As described in GlobalData’s Robotics in Healthcare report, one of the leaders in this space is Bionaut Labs, which is using its remote-controlled micro-robots, Bionauts, to combat brain diseases. The Bionauts are “designed to move through fluid-filled spaces [and] can be directed to move, pierce tissue, and unload the contained therapeutics, before being safely directed back out of the patient.” Having already tested its tech on large mammals, Bionaut Labs aims to begin human proof-of-concept studies in 2024.

Though it is still early days for this technology, and losses from unsuccessful research are heavy, the market is growing.
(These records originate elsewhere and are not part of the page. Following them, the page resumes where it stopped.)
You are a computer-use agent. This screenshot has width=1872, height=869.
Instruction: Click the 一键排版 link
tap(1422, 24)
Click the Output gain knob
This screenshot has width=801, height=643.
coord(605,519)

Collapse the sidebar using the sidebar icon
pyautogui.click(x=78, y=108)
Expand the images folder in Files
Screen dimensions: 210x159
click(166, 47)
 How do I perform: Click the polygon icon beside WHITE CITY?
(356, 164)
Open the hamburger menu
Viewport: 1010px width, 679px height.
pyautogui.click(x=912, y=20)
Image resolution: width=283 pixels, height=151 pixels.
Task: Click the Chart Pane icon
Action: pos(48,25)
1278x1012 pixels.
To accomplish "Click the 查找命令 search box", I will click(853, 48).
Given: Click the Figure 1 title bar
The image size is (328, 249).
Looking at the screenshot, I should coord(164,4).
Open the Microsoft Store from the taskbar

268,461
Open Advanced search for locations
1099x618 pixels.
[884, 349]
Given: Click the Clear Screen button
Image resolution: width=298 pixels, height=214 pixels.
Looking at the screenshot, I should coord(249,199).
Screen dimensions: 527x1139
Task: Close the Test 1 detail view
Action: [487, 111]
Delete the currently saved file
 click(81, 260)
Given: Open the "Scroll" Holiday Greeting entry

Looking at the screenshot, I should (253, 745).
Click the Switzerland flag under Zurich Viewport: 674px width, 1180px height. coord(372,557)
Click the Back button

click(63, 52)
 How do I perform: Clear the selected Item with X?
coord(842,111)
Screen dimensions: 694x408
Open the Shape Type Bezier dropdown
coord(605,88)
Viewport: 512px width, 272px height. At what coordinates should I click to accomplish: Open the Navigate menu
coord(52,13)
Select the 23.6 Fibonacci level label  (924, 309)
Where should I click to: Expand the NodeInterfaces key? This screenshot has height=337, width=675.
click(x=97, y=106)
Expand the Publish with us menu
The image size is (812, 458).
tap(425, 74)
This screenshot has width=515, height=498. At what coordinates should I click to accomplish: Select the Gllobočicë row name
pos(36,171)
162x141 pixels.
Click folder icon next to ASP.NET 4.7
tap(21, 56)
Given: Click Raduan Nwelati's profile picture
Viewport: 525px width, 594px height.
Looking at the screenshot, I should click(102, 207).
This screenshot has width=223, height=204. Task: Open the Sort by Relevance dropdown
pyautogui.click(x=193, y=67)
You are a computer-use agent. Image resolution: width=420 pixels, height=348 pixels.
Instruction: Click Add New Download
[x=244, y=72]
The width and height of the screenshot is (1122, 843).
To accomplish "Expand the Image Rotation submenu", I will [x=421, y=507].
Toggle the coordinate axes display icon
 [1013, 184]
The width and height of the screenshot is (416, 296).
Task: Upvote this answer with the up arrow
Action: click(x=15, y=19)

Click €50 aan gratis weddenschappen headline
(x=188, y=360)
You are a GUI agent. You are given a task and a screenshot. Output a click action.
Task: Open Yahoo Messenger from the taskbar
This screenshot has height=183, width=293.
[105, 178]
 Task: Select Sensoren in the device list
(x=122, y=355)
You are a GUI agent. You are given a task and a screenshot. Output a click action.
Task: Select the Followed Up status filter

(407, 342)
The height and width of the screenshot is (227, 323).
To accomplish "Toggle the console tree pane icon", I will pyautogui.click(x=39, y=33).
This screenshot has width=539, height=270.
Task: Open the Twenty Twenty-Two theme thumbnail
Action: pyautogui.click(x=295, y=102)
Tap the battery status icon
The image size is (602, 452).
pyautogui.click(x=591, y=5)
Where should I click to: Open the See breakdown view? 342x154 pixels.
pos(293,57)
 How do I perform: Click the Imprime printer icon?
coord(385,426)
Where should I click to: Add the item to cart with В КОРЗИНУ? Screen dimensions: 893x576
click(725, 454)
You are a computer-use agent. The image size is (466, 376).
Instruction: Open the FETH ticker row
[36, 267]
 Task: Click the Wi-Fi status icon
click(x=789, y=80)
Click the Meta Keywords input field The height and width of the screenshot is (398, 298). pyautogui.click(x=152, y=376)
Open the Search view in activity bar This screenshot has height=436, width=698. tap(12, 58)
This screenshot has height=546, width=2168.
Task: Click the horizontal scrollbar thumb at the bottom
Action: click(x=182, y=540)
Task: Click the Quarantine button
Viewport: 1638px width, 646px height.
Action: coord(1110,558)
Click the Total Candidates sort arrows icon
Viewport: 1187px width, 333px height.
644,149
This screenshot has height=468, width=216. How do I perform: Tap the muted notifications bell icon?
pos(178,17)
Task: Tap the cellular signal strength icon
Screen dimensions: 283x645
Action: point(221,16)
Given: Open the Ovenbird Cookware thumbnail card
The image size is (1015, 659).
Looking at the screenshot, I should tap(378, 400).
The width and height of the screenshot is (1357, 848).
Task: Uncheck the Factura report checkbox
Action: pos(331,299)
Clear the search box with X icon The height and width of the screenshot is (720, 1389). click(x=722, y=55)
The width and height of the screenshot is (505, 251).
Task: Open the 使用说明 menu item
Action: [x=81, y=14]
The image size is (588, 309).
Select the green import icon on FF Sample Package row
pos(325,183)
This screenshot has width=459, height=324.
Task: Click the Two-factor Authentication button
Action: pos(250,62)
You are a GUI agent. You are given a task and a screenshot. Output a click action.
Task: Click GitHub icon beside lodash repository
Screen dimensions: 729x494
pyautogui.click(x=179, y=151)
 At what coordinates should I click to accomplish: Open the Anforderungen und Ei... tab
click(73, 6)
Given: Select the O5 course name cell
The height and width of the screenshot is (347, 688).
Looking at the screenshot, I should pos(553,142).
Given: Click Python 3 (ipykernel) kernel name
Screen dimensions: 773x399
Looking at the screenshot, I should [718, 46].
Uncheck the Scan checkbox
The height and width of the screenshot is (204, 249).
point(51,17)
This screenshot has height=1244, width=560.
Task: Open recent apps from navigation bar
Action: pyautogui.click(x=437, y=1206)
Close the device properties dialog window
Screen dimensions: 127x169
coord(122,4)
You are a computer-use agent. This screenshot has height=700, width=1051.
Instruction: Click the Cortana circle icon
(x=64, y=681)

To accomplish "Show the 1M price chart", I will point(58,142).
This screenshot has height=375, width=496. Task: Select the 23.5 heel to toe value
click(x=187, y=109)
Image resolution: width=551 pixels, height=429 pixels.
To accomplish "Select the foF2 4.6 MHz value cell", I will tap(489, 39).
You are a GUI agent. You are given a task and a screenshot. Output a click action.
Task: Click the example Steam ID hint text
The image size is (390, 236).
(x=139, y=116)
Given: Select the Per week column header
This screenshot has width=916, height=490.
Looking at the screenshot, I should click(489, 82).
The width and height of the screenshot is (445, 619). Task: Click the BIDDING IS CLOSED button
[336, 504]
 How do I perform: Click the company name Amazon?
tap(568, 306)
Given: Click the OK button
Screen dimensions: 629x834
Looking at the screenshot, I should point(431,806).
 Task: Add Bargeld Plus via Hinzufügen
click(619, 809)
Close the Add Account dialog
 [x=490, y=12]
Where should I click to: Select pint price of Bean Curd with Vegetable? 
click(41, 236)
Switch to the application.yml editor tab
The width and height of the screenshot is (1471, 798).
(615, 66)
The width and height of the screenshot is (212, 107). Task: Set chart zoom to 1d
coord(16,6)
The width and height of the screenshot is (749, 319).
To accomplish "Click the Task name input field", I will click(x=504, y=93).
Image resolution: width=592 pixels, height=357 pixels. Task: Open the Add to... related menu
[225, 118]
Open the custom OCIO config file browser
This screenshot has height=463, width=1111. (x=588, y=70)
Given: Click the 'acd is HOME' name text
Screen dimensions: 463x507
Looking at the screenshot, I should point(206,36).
According to GlobalData’s Patent Analytics, there were over 60 patent applications for micro-robots in healthcare between 2019 and 2022. It will only take a handful of successful applications to instill confidence in this futuristic technology.


The Doctor is no stranger to robots. Over the last sixty years, these have ranged from killer machines to faithful companions. One of the most well-known is K9, the Fourth Doctor’s trusty robot dog. Current iterations of robot dogs might not be as capable as K9, but the technology is fast advancing, and these machines are used for various tasks. The most well-known is Boston Dynamics’ Spot, which has gone viral for its adorable dance routine as well as being used to help explore and excavate archaeological sites like the ruins of Pompeii.

The robotics market is growing and is quickly entering the realm of what was once science fiction. GlobalData forecasts predict the sector will be worth over $586 billion by 2030. One of the biggest areas of development for these robots is in the military, and the weaponization of these robots is a real concern. In 2021, the US Department of Defense (DoD) allocated $7.5 billion for the development and procurement of unmanned robotics systems and related technologies. In Doctor Who, K9 may have used his nose laser in self-defense, but that is a far cry from a robodog with a mounted machine gun, as was recently seen in footage on the Chinese social media site Weibo.

But there is still hope for our mechanized future. Six influential robotics companies, including Boston Dynamics, released an open letter in 2022 vowing that they will not let their robots be weaponized. They stated: “We believe that adding weapons to robots that are remotely or autonomously operated, widely available to the public, and capable of navigating to previously inaccessible locations where people live and work, raises new risks of harm and serious ethical issues.”

Doctor Who may not have predicted the future with 100% accuracy, but the writers over the past 60 years have successfully identified numerous technologies that have since grown exponentially, as any good science fiction is wont to do. It is interesting to imagine 60 years into the future and consider which technologies will have fallen by the wayside by 2083.